Allegiant has some interesting cities in its route structure, including Belleville, Ill., Bismarck, N.D., Casper, Wy., and Grand Island, Neb. The trick is to tie those cities with places like Los Angeles, Honolulu, Las Vegas, Phoenix and Orlando.
So why, then, did Allegiant recently announce plans to fly from Los Angeles International Airport – one of the world’s busiest airports – to Honolulu. Is this a change in the carrier’s business plan? I wrote about the issue for in Tuesday’s newspaper.
Here’s what Jessica Wheeler, the airline’s spokeswoman, had to say about the new route. She compared it to the airline’s existing Las Vegas – Honolulu flight, which she said has been performing well. That was one of the first flights Allegiant started between two major cities.
“What we found was we were able to do it at a price point that no one else was able to do,” Wheeler said. “We were able to reach this under served community.”
But Wheeler said it’s wrong to think that Allegiant is changing its way of doing business. “I think that this is complementary to our business model,” she said, noting that the smaller airports will remain the focus for the airline.
The new LAX-Hawaii service will begin in October.
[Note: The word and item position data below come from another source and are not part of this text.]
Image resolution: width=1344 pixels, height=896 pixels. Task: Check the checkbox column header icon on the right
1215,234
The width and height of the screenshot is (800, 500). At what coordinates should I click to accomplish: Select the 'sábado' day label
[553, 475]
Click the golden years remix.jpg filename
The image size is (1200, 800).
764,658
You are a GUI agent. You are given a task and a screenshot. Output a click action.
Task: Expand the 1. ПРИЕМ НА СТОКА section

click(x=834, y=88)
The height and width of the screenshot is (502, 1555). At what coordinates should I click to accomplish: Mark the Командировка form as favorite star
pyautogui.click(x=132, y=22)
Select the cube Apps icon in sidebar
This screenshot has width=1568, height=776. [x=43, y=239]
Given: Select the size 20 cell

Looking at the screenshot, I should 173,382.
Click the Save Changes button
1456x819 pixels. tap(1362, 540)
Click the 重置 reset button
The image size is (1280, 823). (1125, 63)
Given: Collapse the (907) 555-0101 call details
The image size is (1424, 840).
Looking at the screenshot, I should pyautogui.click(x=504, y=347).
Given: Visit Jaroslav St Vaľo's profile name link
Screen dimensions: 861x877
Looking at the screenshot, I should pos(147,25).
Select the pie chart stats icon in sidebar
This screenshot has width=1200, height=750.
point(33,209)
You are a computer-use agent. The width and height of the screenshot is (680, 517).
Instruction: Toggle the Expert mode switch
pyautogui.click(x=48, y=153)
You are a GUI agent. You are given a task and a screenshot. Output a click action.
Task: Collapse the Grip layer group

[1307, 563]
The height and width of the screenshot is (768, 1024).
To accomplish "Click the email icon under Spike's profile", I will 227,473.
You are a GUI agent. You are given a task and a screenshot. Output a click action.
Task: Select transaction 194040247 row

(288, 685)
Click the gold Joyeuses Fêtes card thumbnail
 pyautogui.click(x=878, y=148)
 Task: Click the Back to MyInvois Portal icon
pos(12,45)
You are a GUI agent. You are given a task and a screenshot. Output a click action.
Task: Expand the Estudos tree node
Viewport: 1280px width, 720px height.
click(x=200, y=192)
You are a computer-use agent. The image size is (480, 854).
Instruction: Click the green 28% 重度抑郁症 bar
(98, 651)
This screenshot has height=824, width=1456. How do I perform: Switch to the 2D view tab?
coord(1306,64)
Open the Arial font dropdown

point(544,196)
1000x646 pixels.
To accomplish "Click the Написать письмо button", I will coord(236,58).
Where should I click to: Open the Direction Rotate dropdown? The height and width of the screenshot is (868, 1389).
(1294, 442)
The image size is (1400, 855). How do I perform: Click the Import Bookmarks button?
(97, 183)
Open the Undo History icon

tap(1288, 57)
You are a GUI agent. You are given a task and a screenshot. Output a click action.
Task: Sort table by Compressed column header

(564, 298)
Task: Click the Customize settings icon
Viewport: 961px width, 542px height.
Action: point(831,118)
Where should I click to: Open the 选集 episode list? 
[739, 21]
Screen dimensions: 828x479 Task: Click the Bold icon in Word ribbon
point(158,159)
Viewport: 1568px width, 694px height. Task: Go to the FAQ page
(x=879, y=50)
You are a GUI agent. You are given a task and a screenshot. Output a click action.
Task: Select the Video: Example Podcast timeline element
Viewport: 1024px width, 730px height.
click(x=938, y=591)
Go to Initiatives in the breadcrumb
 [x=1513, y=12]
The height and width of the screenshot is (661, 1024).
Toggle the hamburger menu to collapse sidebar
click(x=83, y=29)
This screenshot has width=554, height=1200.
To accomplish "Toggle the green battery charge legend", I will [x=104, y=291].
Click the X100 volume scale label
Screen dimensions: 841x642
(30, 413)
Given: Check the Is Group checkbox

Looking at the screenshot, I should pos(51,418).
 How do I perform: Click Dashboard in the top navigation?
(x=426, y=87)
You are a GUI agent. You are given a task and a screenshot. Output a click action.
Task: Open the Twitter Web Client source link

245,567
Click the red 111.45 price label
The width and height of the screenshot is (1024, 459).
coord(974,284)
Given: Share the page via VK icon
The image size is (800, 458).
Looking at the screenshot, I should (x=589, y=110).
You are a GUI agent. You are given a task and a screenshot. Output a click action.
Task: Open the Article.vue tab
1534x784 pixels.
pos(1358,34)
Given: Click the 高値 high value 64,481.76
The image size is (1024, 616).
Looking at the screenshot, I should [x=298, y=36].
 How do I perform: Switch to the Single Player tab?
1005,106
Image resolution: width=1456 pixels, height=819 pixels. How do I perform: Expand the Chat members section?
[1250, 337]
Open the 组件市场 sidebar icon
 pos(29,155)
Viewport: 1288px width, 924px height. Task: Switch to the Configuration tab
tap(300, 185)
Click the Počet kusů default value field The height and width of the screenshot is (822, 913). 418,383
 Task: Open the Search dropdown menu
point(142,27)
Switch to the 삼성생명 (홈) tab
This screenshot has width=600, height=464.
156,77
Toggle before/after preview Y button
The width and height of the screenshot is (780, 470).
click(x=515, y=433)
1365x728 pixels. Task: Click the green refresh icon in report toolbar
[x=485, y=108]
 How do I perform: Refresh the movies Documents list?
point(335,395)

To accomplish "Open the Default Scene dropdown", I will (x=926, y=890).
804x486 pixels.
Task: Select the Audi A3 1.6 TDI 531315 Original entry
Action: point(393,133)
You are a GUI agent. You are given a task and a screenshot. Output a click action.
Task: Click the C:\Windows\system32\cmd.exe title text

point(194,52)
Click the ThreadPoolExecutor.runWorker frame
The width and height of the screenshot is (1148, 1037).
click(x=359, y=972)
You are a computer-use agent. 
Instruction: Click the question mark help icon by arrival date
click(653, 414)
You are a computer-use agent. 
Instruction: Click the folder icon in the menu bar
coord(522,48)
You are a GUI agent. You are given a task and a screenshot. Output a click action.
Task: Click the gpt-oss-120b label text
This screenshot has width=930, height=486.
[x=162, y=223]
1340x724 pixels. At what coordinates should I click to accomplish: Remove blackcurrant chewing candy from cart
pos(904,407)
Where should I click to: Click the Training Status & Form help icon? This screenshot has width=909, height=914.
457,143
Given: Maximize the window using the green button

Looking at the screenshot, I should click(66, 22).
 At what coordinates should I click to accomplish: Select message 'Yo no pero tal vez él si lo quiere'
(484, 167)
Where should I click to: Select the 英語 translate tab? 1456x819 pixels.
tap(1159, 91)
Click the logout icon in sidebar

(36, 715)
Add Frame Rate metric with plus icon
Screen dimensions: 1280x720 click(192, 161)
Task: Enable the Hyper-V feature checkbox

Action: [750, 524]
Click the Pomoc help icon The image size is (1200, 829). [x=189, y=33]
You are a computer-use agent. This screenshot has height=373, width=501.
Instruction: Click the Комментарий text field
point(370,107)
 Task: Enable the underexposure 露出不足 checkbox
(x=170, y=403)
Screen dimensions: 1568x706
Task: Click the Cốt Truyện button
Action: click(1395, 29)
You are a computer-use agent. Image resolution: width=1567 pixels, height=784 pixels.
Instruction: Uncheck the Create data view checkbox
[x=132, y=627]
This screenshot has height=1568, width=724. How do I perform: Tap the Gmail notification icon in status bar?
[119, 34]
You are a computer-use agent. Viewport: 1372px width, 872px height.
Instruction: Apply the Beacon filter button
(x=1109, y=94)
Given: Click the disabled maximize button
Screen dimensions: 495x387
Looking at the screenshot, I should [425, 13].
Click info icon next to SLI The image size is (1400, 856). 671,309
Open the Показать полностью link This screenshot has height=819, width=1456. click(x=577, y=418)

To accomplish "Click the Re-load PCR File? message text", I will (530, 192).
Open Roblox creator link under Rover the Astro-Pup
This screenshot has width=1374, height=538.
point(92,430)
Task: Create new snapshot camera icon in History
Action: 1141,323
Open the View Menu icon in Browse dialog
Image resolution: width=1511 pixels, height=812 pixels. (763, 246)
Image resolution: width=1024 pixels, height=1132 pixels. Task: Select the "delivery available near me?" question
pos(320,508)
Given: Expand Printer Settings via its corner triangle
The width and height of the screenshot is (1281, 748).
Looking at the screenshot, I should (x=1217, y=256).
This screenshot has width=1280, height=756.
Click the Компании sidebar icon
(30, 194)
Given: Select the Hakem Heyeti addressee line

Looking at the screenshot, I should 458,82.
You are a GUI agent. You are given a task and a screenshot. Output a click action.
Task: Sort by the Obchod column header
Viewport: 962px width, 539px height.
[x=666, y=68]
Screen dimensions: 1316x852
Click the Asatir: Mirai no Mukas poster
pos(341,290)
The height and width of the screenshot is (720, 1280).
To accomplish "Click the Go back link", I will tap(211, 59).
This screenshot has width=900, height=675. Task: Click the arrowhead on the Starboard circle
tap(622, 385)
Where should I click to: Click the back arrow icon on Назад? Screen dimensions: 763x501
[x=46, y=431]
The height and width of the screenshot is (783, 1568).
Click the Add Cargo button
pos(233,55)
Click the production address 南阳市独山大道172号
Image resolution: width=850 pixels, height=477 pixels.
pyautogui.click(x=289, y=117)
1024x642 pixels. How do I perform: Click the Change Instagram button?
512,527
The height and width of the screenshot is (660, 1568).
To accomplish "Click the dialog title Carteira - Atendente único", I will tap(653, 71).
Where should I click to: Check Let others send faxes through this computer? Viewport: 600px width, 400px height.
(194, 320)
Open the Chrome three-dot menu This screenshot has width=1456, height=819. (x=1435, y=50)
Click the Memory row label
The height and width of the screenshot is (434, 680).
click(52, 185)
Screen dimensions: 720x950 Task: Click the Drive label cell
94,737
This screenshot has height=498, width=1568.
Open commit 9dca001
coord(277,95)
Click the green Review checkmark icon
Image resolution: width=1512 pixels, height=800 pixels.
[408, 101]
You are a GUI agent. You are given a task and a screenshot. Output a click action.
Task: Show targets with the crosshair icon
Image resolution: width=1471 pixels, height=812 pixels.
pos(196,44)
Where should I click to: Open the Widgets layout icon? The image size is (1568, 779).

But don’t expect to it last the entire year. Wheeler said Allegiant at first expected demand would be strong year round for Hawaii flights. But instead it found demand was much higher in the winter.
Allegiant does not like flying planes that aren’t full. That’s not profitable. So the airline likely will use its 757s elsewhere next summer. And then maybe it will put them back in Hawaii.
“What we are seeing is Hawaii is a lot more seasonal than we expected,” she said. “It’s looking a little more like Florida and Las Vegas. But we’re not afraid of seasonality. We are not afraid of being flexible.”